Friday, students fill up the GCCIS auditorium and the mood is really light. Teams are wearing silly hats, the group that won last year is feeling pretty confident that they’ve earned some cred to be there again. The red team is stalking in the corner, marking its prey. SPARSA goes over the rules, hands teams their packets, and lets them know how the next day goes. Each of the teams have the rest of the night to go home and build up their attack boxes as VM’s. That’s right, they’re allowed to bring their own VM’s, just to attack other players.

The next morning, we arrive at RIT to meet the red eyed SPARSA members who have been working through networking issues all night.

A side note about the network this year: it was very well done. This may seem like a silly thing to note but seriously, you have almost 100 people pummeling each other over the network, issues will occur. Compared to other years, there were very little issues. Last year we were out of a connection for a long time. This year there may have been a blip here and there, but it was quickly remedied.

The battle ground is RIT’s Innovation Center. If you’ve never seen this thing, it’s like something you’ve seen in Swordfish or the Matrix. The walls are all glass including partitions inside the space itself. The Fish Bowl is slathered with power plugs, ports, projectors, and preposterously plush ammenities.

May The Odds Be Ever In Your Favor

Let me make sure I explain the insanity of the first 30 minutes. Blue teams walk in with their own VM’s loaded up with whatever scripts or automated attacks they want to launch. That’s every team, of 5 people, ready to kill the other 60 players, with all kinds of attacks. And then there’s Raphael, prepped with his Armitage server, automated scripts, and a big smile on his face.

If I were competing, I would have chosen a tactic for the first part of the event, just like The Hunger Games. If you’re going to battle ninja v ninja, you had better make sure your weapons and foo is strong or you’ll end up a bloody pile of  empty dreams. If you’re relying on a strategic victory, you may decide to focus your energy on protecting yourself from others attacks; I call this the run-into-the-woods strategy.

Let me also just say, that the Red Team had no special information related to the event… though we tried. In fact, in some ways, the Red Team is not necessary because all the other teams are already breaking into each other.

We let the students trickle into their stations and the battle begins. We are just scanning subnets when Raphael announces “I have 10 shells!” His scripts have automatically installed meterpreter sessions that are phoning home. His persistence scripts automatically make sure that we can come back to these accounts later. The rest of the red team is destroying boxes, the same as what the Blue Teams are doing to eachother.

Let’s be honest, the best part about being on Red Team is messing with the other teams. The Blue Teams all started with VNC open which made for some hilarious hacker watching. The first was one team that put all their attack scripts on their desktop.
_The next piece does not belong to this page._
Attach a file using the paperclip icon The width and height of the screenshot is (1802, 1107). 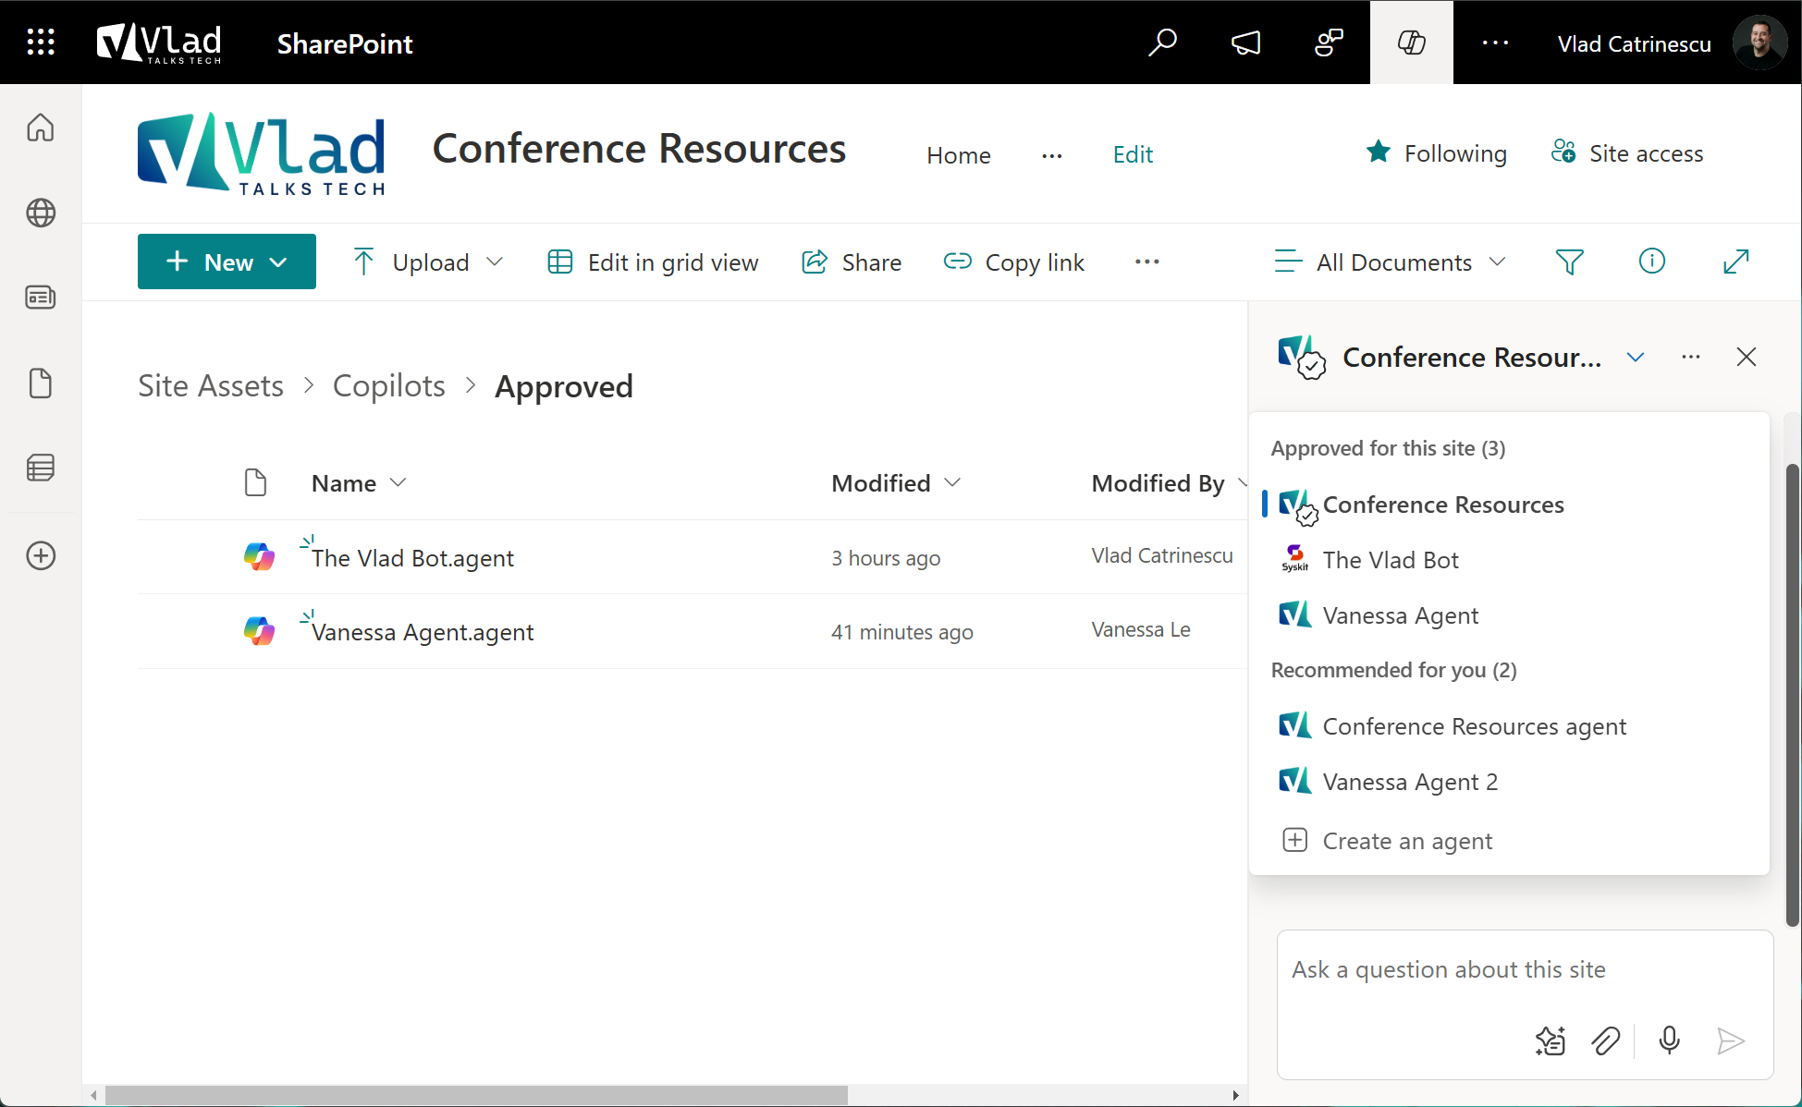[1606, 1040]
This was actually pretty cool attack script which was a reverse shell that automatically tweeted a user’s password when the owned a box. Follow ISTS Tweeter to see the fun they had.

The other one was a group that decided to plug in a drive that contained a lot of personal information. Including a resume. We passed the file to a nc listener that Justin Elze had running on his machine and printed it out to hand deliver to the group. One team member figured out how to break into a box and trick a hard drive into having a single sector. No seriously. This is pretty awesome. The box was never heard from again. It couldn’t be reformatted. Raphael had some fun with one team’s SMTP server and a VNC payload. I’m sure that video will show up somewhere soon.

UPDATE 4/1/12 8pm: Video is up

What’s Next

I usually come to the same conclusion after every year which is “damn, I wish I had planned for X.” I think this year, the conclusion is that, “damn that was fun. Let’s do this more often.”

Interlock has recently been donated a bunch of really good equipment. One of the servers has 20G of memory and lots of hard drive space. We’re going to be setting up a proper Warzone that will allow us to run these type of events when we want to. I’m going to rely on the other 2600 people to get something cool setup.